I was so independent I hiked through 15 countries in Europe, the UK, and Ireland alone in 1975. My daughter did it in 2000. I had her call me frequently. That didn’t exist when I was hiking. I would never want a young person not to be able to live their life.
The things you have suggested are wise. We all need to be aware with all the car-jackings and other crimes happening now. We also need to not feel guilty or attach blame for these awful crimes because in the end it’s those who do them that need to be found and for the parents to get answers and justice.
Your advice about potential abusive controlling relationships is important. Sometimes women make excuses for that, don’t see it, or are unaware of the manipulation, jealousy, and control because it’s disguised in the public charming gentleman who cares role.
Peace and Love
Rosalie, that’s amazing that you hiked through all those countries alone and your daughter later did so as well. I agree that one should be able to live their life and that someone who is victimized should never feel guilty or to blame. They did nothing wrong. That rests squarely on the person who did it. But as for the tools we can foster to protect ourselves from people who would harm us….Years ago I read a book called the Gift of Fear by Gavin de Becker. He has worked in the field of violence prevention. I had never thought of fear as a gift, but the book encouraged trust in that inner sense that tells you something is off. For instance, someone being overly friendly to the point that maybe you feel uncomfortable — he says to trust that feeling. It helped me immensely because I wanted to be nice and gracious to everyone and I also would help any stranger in need and talk to anyone who approached me. Before I read de Becker’s book I talked myself out of my own feelings. I’d say, “That person is just being friendly,” and I’d make excuses for their behavior if I felt uncomfortable. After reading his book I learned not to discount my own feelings about situations. With someone you think you know well, it can be more difficult. You don’t see the control or the temper until it asserts itself, seemingly out of the blue. You may tell another friend about it who says, “But he is the sweetest person I know.” That’s what you thought, too.
In Beth Bednar’s book, a friend said that Jodi had expressed concern about a mutual friend of theirs and his temper.
I think I remember the Tammy Ziwickis case when it happened. If that’s the case I’m remembering, her grieving father said, “She was my princess.” Just heartbreaking.

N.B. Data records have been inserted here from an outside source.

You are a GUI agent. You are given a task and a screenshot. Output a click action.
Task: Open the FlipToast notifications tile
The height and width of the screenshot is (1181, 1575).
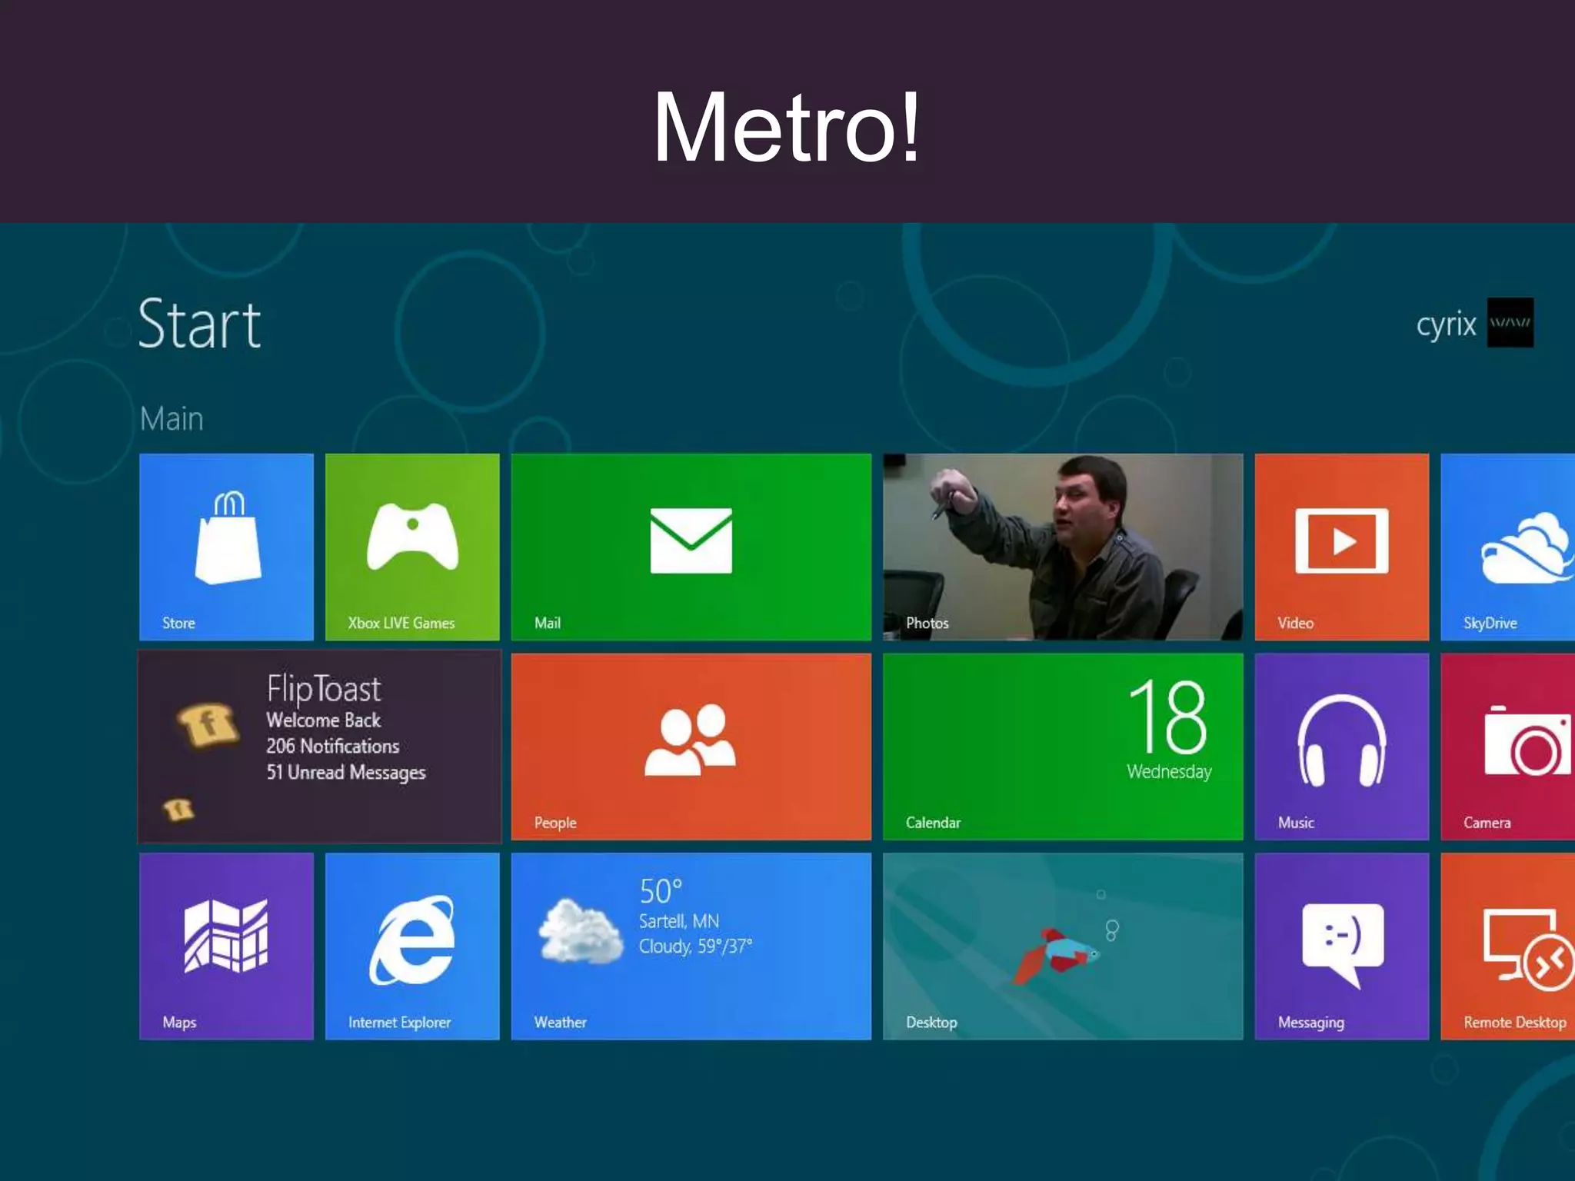pos(319,746)
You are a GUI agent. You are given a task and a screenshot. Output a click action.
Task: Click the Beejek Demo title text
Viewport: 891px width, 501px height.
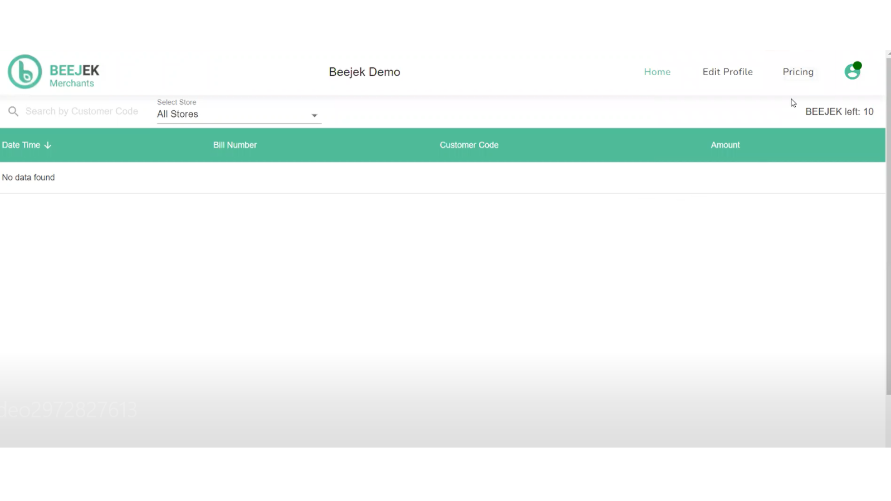(364, 72)
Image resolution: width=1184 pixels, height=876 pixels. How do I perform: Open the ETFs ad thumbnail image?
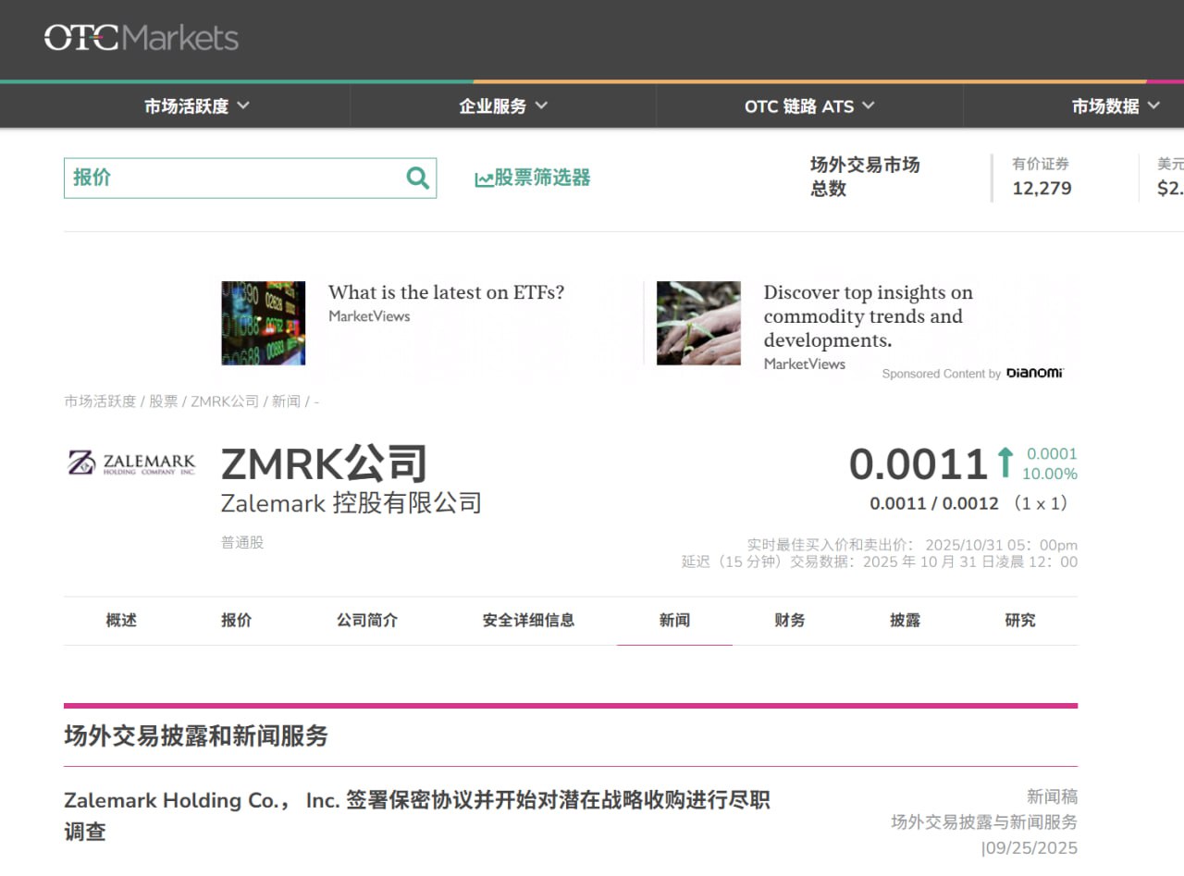pos(263,323)
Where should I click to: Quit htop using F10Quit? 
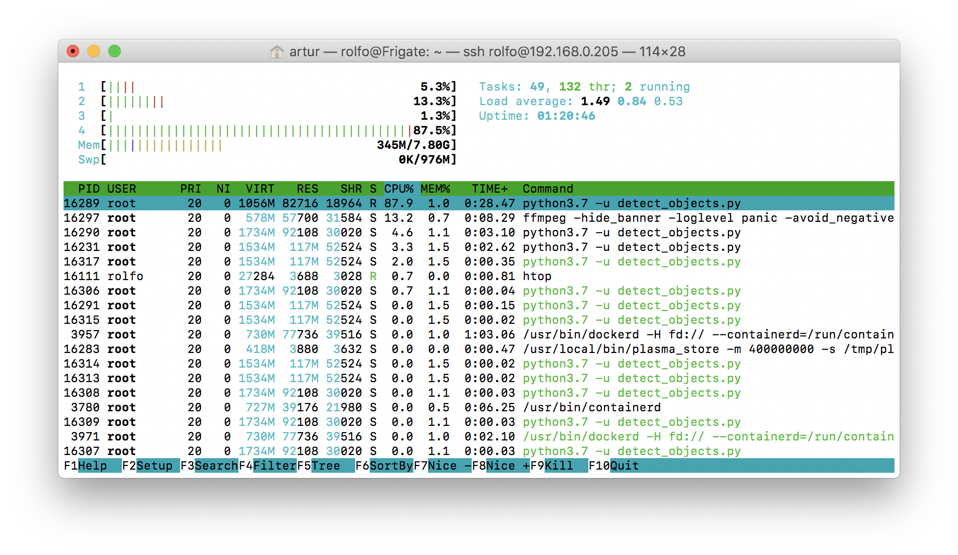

I followed Jacob’s case, too. Like many of us, I came to love him and his family, although I never met them. As Patty said, “Jodi deserves to be found.” She deserves to have her case remain open and active. I do feel that Chief Jeff Brinkley of the MCPD is bringing gravity and diligence to the investigation. He’s not able to say what they’ve got, but he indicated on 48 Hours that “we’re close, but I don’t think it will be fast.” I do worry we’ll run out time, though, so I hope everything that can be done is being done. If we’re close, could we ramp up the speed of things? I wish I understood what stands in the way. It seems like they need something else to take it to the next level. If someone in Mason City has or knows what that is, I hope and pray they will come forward. Soon. And I hope they know that if they kept it to themselves out of fear, they will not be judged for that but instead will be offered compassion. At least by many of us. We understand how fear can silence people.
Thanks for sharing your experiences and perspective, Rosalie. Peace and love to you as well.